--- What the task asks ---
The word "search" marks the lines to find; copy every such line from the data below.

:: Input for this task

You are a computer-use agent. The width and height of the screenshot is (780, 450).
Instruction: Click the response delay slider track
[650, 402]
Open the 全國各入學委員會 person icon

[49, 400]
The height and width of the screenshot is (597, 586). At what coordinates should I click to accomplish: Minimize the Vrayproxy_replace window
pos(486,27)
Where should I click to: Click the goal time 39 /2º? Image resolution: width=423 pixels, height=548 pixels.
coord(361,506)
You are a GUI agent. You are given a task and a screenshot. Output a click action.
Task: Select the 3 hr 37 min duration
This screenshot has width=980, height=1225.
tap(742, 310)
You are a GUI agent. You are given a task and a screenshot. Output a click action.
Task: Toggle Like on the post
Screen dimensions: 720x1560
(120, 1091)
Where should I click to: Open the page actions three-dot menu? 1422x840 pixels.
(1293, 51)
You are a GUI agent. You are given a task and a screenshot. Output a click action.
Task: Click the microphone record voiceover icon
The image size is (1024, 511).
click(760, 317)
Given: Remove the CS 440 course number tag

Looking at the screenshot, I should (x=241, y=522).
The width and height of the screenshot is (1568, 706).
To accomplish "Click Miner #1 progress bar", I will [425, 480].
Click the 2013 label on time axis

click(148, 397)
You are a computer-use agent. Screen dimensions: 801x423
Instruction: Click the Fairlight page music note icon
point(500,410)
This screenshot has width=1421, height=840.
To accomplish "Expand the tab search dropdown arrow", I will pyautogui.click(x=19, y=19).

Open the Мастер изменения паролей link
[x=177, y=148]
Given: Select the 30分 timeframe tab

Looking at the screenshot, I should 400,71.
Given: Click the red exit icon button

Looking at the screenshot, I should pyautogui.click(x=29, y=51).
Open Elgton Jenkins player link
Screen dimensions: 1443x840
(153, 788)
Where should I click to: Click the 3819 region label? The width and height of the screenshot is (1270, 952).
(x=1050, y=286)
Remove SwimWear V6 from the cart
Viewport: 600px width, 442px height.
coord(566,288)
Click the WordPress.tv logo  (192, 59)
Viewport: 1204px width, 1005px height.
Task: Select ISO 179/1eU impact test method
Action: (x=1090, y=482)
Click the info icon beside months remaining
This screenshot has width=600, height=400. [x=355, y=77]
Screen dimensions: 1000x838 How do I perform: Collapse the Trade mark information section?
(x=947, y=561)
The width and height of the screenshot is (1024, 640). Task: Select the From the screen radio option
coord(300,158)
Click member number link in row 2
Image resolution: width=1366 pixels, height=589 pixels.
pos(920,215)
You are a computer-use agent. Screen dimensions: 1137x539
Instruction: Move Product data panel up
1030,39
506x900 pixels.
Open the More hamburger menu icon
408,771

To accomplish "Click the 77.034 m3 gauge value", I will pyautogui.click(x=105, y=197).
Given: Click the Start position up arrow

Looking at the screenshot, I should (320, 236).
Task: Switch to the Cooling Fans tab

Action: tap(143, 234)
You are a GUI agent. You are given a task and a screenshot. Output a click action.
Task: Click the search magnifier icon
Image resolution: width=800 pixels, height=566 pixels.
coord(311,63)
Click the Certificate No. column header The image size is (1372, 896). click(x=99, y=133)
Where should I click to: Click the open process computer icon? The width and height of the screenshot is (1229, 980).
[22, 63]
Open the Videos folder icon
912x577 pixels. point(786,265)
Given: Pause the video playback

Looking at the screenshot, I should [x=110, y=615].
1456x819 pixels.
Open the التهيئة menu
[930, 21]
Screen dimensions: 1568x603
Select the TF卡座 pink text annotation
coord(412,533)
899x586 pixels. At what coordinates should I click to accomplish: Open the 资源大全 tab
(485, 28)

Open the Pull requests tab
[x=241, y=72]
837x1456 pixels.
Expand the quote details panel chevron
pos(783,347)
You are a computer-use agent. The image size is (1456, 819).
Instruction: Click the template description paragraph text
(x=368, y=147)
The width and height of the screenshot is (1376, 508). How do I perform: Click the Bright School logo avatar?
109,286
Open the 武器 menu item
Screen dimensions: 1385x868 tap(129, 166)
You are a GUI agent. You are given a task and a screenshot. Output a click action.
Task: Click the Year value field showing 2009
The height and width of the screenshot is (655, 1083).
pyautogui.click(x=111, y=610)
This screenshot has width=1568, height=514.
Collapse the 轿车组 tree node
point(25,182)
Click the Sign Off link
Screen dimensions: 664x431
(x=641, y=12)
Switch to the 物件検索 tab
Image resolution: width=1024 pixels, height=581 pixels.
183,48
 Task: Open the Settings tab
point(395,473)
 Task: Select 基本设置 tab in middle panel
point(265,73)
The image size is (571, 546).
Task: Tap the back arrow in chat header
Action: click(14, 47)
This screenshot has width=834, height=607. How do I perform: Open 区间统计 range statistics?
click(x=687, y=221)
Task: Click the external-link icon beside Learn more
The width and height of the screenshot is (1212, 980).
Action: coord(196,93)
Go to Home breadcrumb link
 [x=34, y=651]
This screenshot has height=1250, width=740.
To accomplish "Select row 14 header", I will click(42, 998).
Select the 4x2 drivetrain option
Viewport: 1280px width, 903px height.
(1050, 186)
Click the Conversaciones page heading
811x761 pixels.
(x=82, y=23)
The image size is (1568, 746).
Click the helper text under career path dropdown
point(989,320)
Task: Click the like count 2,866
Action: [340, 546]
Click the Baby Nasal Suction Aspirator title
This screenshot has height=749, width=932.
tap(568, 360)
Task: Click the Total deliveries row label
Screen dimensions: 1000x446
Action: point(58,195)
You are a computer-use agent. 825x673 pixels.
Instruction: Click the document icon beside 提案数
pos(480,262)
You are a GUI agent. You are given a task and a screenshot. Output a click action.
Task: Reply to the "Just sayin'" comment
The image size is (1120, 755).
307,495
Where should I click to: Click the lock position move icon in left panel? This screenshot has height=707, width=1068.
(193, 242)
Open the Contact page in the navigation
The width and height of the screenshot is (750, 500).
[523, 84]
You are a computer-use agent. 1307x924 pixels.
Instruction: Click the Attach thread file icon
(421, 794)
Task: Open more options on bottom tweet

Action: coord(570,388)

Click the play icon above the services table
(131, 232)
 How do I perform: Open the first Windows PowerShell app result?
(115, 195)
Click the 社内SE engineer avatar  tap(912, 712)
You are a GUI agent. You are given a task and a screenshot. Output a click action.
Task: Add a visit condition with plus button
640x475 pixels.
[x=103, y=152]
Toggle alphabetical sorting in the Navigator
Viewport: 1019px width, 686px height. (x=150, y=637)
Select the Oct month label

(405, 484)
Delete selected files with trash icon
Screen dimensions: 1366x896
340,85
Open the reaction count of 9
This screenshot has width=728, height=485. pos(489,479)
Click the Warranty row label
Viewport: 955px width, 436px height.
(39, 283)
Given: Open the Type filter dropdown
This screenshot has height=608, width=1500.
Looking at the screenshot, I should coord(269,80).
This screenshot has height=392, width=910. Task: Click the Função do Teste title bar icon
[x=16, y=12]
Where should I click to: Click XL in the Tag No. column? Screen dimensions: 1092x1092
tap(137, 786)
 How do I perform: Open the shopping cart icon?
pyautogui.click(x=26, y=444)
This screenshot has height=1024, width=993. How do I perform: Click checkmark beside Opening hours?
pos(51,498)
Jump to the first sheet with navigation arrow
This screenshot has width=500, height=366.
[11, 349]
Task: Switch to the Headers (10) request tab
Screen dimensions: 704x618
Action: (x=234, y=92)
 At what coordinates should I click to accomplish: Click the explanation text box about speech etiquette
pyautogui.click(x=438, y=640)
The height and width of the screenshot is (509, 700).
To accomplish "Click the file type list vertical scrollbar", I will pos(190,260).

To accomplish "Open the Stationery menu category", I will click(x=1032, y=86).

::::

--- Your solution ---
To accomplish "Expand the tab search dropdown arrow", I will pyautogui.click(x=19, y=19).
Task: Click the search magnifier icon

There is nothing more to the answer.